Task to carry out
At the line with "Image resolution: width=832", start repeating the data, and continue line by line through the final line, exactly.

Data for this exercise below:

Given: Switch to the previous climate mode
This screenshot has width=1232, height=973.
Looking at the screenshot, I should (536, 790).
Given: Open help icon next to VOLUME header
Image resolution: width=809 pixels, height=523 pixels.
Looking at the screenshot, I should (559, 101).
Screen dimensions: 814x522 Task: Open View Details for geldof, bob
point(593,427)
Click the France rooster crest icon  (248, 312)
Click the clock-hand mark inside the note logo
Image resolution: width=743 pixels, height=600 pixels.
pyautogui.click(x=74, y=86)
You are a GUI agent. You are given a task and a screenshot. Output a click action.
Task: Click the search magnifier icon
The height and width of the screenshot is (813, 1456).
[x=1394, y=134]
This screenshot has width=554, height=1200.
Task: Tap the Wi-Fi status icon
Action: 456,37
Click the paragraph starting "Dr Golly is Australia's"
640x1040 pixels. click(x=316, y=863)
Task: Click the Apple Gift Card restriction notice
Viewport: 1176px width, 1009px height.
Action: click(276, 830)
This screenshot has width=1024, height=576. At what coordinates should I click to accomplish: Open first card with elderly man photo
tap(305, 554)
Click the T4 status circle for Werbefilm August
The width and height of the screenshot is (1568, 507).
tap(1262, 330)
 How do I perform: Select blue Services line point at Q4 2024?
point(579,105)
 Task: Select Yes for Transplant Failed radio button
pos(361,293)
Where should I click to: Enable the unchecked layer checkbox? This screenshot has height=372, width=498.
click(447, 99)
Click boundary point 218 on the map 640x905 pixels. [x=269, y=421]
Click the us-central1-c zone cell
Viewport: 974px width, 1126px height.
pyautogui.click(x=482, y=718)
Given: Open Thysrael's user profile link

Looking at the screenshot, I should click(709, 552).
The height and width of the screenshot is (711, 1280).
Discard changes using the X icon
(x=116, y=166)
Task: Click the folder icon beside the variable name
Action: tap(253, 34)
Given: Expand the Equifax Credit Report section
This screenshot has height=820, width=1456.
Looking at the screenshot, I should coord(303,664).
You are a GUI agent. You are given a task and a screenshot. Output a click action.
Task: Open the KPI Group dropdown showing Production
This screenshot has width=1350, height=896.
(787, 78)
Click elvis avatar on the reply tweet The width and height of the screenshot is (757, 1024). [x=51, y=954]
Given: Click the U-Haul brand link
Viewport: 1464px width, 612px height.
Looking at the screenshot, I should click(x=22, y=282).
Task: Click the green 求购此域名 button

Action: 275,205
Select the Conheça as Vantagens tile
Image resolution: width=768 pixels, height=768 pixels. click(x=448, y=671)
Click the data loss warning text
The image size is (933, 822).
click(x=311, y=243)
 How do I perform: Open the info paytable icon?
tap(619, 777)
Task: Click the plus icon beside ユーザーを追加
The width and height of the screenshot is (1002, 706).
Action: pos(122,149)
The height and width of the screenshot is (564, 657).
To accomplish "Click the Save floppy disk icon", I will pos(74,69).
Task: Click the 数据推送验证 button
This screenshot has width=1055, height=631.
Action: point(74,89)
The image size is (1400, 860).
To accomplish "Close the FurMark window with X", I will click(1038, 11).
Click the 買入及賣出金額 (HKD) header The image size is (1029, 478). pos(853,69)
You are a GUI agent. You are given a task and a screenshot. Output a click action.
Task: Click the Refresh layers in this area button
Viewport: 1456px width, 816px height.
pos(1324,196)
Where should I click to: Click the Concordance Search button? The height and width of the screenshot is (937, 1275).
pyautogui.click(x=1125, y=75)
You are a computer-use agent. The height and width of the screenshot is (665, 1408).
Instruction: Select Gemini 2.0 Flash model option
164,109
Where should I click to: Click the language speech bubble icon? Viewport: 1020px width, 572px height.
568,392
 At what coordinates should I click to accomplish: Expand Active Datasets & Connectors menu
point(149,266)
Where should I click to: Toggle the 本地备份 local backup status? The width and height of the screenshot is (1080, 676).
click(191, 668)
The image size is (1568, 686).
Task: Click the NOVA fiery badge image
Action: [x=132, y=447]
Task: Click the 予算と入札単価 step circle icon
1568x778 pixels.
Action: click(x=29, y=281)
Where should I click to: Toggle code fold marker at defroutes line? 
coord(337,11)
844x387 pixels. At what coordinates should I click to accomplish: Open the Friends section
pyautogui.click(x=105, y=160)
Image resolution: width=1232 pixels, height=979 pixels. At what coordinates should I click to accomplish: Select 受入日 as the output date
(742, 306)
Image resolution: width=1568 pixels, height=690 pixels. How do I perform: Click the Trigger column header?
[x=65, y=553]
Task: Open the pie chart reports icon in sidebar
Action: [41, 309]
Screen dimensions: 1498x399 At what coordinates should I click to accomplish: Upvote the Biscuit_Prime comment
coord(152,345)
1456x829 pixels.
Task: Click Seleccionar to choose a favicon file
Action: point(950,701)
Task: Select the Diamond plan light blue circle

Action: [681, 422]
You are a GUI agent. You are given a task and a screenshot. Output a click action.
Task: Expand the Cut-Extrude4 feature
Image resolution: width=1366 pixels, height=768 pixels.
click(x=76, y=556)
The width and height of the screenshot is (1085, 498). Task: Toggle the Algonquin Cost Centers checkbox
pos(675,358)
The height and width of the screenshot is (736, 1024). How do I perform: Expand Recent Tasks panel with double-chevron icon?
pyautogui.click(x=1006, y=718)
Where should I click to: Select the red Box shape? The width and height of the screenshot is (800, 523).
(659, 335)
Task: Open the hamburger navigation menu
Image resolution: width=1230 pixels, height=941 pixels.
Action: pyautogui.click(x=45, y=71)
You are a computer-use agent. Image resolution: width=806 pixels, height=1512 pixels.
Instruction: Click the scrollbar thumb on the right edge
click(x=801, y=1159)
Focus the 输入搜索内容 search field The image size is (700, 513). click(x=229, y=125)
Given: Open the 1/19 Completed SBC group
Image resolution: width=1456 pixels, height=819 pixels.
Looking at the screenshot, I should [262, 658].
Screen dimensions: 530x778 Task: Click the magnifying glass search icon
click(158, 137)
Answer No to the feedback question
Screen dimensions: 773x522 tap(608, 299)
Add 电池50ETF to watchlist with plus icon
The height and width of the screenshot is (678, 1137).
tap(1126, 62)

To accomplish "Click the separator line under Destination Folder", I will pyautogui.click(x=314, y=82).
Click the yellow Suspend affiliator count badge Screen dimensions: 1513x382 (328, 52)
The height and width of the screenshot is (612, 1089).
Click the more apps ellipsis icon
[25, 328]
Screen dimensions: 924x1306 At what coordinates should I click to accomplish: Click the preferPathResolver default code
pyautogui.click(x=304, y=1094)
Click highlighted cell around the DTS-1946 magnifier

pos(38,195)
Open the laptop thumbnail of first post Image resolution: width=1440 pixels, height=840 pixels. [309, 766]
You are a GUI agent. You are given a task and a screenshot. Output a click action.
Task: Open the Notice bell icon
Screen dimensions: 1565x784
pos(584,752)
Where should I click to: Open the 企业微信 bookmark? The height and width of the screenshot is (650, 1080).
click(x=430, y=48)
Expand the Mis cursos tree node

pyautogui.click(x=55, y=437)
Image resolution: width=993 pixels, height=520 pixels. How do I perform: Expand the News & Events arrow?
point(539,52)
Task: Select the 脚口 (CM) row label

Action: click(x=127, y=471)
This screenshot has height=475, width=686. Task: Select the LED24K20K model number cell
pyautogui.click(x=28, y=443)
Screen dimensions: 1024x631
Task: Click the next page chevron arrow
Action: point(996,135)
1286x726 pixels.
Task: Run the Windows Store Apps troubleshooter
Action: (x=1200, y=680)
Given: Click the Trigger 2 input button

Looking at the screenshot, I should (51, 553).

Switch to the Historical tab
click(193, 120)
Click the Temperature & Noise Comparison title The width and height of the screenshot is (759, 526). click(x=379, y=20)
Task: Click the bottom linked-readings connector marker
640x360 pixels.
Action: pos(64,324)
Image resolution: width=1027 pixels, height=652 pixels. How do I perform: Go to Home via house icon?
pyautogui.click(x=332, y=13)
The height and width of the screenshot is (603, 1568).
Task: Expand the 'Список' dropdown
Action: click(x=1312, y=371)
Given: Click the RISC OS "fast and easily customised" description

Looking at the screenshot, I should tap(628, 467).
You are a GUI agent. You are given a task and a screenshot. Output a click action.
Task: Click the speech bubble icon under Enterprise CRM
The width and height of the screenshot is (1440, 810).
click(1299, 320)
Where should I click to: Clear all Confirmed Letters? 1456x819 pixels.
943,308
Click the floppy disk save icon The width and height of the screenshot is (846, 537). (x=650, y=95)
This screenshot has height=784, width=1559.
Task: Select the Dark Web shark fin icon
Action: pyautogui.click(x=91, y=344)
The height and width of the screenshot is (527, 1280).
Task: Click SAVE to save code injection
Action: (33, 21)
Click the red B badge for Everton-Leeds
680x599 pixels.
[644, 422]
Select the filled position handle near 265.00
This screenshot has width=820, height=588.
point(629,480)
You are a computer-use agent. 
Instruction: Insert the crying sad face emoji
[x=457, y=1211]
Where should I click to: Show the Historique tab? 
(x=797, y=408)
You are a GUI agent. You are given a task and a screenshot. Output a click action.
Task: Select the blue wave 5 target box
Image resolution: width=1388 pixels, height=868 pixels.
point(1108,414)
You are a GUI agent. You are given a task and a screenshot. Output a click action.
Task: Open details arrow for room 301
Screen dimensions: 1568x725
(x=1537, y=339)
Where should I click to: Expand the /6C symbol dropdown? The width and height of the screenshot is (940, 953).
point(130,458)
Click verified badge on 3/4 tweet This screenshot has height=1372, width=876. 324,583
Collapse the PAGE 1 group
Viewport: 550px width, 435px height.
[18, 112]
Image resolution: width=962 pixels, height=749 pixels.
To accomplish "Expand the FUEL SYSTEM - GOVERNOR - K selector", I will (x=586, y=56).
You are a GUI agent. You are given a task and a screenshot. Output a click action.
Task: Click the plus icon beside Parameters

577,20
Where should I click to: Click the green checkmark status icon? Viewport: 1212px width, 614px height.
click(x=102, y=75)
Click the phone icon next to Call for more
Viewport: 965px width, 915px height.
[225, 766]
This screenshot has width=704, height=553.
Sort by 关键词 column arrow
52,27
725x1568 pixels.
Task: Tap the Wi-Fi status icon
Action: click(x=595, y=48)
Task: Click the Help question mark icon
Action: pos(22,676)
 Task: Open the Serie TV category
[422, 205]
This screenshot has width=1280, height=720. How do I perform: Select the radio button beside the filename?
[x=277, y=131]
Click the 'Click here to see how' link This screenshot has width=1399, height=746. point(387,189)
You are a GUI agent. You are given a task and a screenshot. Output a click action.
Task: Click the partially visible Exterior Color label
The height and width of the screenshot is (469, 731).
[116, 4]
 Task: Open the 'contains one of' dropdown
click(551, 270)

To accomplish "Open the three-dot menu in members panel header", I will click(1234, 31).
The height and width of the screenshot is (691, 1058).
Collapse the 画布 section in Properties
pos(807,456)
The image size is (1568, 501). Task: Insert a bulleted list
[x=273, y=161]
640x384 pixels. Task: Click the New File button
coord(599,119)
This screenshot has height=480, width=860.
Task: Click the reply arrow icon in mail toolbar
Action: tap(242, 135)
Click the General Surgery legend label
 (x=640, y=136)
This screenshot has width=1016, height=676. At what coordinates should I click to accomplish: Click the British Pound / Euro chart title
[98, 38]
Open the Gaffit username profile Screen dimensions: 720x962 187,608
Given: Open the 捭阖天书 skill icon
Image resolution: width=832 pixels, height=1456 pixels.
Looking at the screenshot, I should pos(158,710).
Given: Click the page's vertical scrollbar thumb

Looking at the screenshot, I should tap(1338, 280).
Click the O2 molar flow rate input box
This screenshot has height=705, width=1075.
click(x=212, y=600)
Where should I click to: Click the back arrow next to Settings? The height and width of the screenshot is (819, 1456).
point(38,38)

End of Data for this exercise.

Reply
Image resolution: width=832 pixels, height=1456 pixels.
Looking at the screenshot, I should pos(158,710).
Given: Click the page's vertical scrollbar thumb

Looking at the screenshot, I should tap(1338, 280).
Click the O2 molar flow rate input box
This screenshot has height=705, width=1075.
click(x=212, y=600)
Where should I click to: Click the back arrow next to Settings? The height and width of the screenshot is (819, 1456).
point(38,38)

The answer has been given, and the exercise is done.